**SELECTED EXCERPT:**
___

The Islāmic virtue of charity is incorporated into Bàmba’s doctrine of
hard work, so that Murīds tend toward philanthropy: they work so tirelessly
that they frequently amass great fortunes, but they share what they earn
communally and give liberally to the underclasses in society (across religious
and ethnic lines).  Salvation, according
to Bàmba, comes through a combination of hard work and submission to God, the
latter manifest in absolute obedience to the marabout and in giving oneself into the welfare of the community.

By the 1890s Bàmba had become the preeminent sheikh in
Sénégal, his influence deriving from a combination of his noble character and
his ties to the peanut trade.  As the
French struggled to consolidate their imperial power they targeted the Murīds
(and Bàmba in particular) for coercion.  In
1895 the government trumped up charges of sedition against Bàmba (ironically,
he was charged with subtly encouraging militant Islāmist jihād against the French) and he was exiled to Gabon.  This sentence backfired on the French,
however, as Bàmba went from being a popular cleric to a legendary hero.  One popular tale claims that while on the
ship taking him to exile, Bàmba asked permission to say his obligatory prayers
onboard.  When the French refused, Bàmba
took his prayer rug overboard; the rug floated on the surface of the ocean and Bàmba
performed his prayers to the amazement of the Christian onlookers.  To this day pilgrims to Bàmba’s tomb say a
special prayer while facing the Atlantic Ocean
in remembrance of this miracle.

While in exile and detained in a cell strewn with barbed
metal objects (to prevent his sitting or lying), Bàmba felt a brief temptation
to resort to the force of arms in his opposition to French rule.  In his Jaza’u
Shakur, Bàmba writes, “Each time I recall this night, this Governor and the
ignominy (of the conditions of this detention), I felt like having recourse to
arms, but Al-Mahi, the Eraser (of sins and pains), the Prophet (peace be upon
him) forbade me.”  Bàmba spent seven
years (1895-1902) in Gabon;
while there he developed his pedagogy, deepened his piety, and developed his
understanding of his special calling.

___

Entries from a data source
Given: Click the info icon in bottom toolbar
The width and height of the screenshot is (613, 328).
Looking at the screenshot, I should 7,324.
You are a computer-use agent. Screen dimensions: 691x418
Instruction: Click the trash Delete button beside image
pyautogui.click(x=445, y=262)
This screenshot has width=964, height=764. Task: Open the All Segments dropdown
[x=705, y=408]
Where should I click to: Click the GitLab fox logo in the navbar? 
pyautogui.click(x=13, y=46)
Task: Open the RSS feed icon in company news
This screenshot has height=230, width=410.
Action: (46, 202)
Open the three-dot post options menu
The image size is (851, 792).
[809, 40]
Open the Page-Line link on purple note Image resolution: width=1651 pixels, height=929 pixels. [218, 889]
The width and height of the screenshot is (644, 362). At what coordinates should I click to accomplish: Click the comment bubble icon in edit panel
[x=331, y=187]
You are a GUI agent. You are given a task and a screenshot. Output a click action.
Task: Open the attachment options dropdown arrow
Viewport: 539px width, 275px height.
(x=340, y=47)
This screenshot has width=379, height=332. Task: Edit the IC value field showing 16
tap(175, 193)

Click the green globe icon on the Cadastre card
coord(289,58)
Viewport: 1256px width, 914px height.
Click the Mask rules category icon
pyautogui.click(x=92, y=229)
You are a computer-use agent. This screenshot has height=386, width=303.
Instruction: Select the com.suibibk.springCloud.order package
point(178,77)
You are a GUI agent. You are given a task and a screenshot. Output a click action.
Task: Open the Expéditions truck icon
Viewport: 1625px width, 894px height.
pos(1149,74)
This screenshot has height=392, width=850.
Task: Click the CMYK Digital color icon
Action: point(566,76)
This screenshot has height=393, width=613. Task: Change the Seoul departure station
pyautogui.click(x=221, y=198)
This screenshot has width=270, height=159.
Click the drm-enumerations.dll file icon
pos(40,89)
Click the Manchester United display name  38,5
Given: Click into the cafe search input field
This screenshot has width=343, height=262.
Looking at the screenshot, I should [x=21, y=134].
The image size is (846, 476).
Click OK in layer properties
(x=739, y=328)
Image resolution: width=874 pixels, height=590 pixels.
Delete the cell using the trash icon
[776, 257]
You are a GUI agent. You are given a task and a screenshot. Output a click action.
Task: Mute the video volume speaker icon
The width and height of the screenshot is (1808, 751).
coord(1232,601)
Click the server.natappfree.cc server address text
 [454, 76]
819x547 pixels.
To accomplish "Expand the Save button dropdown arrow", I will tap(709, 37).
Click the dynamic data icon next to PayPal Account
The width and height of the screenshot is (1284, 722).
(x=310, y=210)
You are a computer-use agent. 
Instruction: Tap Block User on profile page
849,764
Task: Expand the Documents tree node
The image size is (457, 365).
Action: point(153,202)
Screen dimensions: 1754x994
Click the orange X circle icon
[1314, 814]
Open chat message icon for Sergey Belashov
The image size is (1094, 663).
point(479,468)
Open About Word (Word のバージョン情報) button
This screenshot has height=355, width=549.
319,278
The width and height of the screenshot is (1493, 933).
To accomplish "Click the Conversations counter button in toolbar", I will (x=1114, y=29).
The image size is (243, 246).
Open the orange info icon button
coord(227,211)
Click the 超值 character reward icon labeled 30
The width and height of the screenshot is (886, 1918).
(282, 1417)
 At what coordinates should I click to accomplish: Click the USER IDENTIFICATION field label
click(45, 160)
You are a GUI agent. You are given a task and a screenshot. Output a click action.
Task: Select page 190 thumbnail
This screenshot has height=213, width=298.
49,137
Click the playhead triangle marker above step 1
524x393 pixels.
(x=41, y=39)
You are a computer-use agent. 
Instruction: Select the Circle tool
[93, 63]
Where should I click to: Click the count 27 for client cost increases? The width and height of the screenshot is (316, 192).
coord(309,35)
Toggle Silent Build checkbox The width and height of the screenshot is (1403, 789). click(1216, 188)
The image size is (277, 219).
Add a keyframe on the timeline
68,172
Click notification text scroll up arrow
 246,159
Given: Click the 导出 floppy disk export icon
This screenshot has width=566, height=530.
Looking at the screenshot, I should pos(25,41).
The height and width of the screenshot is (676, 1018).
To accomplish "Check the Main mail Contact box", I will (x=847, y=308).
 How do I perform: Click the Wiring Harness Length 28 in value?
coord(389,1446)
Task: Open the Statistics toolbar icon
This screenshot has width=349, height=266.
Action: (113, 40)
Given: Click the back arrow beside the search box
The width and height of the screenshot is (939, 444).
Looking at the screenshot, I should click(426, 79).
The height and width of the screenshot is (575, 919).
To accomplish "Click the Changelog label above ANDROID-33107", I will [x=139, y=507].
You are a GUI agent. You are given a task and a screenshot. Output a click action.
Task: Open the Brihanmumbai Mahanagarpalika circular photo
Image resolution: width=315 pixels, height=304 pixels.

___

**WORK TO COMPLETE:**
A: Repeat the passage on Bàmba word for word, everything from "The Islāmic virtue" down to "of the community.".
B: Put this sentence from the passage on Bàmba into Spanish: "Bàmba spent seven years (1895-1902) in Gabon; while there he developed his pedagogy, deepened his piety, and developed his understanding of his special calling."
C: Go on with the passage on Bàmba and the Murīds, starting right after its last sentence.
These entries have nothing to do with what you are asked to do.

**ANSWERS TO THE TASKS:**
A:
The Islāmic virtue of charity is incorporated into Bàmba’s doctrine of
hard work, so that Murīds tend toward philanthropy: they work so tirelessly
that they frequently amass great fortunes, but they share what they earn
communally and give liberally to the underclasses in society (across religious
and ethnic lines).  Salvation, according
to Bàmba, comes through a combination of hard work and submission to God, the
latter manifest in absolute obedience to the marabout and in giving oneself into the welfare of the community.

B: Bàmba pasó siete años (1895-1902) en Gabón; mientras estuvo allí desarrolló su pedagogía, profundizó su piedad y desarrolló su comprensión de su vocación especial.

C:
The French, impressed by the hardworking Murīds and hopeful
of tapping them as a resource through a show of benevolence toward their
leader, allowed Bàmba to return.  Their
plan was unsuccessful – rather than shore up Murīd servility, releasing Bàmba
actually weakened French control over Sénégalese economics.  Bàmba’s return was widely celebrated, and he
was hailed as the mujaddid (a
reformer sent by God once every century to revive Islām) of the thirteenth Islāmic
century.  His fame eroded the power of
the tribal chiefs (many of whom had sworn fealty to the French governors), thus
weakening the French vice-grip on Sénégalese economics.  At the request of these chiefs, the French
re-exiled Bàmba in 1903.  This time they
deported him to Mauritania
and placed him under the supervision of an ally, the Moorish Sheikh
Sadiyya.  The French hoped that Sadiyya could
convert Bàmba to imperial loyalty, but again they were to be disappointed.  While in Mauritania Bàmba had a vision after
which he declared the Murīds a separate Ṣūfī sect and began to think in terms
of political accommodation to French rule.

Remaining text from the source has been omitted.